DEBENHAMS chief executive Michael Sharp became the latest retail boss yesterday to call on the government to overhaul the way in which it determines business rates, describing the current system as “outdated”.
“It is clear that the current calculation is archaic and does not fit for the modern consumer world of today,” Sharp said. However, he warned the tax was unlikely to be reformed soon because of the income it generates for the indebted government.
Despite rising rates, the retailer is pushing ahead with its expansion and plans to launch 16 stores over the next four years. Sharp said there were still many key shopping areas in the UK where it does not have a presence like Cribbs Causeway shopping centre near Bristol and Bluewater in Kent.
His comments came as the company reported a 2.7 per cent decline in full-year pre-tax profits to £154m, dented by costs from the revamp of its Oxford Street flagship and the closure of its Romanian franchises earlier this year.
Sales rose 2.5 per cent to £2.78bn, with like-for-like sales up two per cent.

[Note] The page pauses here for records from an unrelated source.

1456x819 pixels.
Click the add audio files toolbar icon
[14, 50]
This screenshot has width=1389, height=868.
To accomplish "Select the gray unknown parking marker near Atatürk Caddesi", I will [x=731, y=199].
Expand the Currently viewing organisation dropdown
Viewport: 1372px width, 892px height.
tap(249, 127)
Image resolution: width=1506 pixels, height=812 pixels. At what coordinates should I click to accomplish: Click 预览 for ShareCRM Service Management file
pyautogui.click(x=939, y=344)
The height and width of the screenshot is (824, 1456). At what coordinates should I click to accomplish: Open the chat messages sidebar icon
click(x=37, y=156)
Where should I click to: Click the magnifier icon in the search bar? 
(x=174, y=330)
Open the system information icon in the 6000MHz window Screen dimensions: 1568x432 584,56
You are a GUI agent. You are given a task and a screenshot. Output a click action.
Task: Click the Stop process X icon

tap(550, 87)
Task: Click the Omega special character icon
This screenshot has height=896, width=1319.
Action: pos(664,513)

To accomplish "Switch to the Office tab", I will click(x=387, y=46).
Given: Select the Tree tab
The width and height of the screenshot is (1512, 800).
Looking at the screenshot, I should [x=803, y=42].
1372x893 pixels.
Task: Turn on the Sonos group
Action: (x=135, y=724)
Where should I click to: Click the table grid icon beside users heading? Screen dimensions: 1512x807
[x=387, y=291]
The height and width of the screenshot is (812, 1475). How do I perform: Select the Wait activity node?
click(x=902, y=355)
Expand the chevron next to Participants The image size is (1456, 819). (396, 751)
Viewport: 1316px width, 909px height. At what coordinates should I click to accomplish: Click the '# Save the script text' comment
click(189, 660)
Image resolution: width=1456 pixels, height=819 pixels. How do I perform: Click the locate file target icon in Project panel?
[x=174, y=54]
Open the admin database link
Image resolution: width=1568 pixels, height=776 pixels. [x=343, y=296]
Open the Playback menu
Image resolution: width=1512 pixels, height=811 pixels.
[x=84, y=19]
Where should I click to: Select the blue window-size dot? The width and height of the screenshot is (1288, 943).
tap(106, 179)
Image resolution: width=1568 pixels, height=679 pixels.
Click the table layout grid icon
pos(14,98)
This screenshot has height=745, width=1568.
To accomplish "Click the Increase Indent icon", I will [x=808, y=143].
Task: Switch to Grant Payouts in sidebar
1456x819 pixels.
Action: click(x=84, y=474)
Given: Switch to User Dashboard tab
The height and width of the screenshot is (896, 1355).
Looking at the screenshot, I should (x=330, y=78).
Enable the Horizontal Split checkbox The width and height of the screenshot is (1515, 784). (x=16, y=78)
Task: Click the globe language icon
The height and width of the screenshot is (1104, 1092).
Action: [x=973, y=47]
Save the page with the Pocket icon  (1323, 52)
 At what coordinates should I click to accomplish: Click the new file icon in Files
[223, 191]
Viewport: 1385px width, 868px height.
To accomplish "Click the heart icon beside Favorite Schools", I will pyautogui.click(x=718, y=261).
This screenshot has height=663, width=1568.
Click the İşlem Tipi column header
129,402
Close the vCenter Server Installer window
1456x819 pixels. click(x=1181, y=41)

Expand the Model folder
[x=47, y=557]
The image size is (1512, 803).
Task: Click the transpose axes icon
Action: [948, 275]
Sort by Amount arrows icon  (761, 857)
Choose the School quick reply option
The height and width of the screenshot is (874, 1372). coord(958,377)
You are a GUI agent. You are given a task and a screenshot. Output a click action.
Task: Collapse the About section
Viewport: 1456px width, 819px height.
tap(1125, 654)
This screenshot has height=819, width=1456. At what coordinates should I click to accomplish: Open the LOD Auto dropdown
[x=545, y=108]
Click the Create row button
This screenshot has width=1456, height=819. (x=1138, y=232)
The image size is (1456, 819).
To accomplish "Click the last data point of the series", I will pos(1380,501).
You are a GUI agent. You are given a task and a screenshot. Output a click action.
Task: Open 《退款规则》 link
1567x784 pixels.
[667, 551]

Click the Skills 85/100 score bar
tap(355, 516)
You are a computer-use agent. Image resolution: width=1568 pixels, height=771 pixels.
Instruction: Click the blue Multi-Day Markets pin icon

Sharp said it was a year of two halves, with profits dented by the cold snap in the Spring before recovering thanks to the heatwave in the second half.
Debenhams is revamping its 156 store estate to boost sales and tackle declining footfall. It has opened more restaurants, increased space dedicated to click and collect and introduced tough screen monitors, with sales up six per cent at refurbished stores.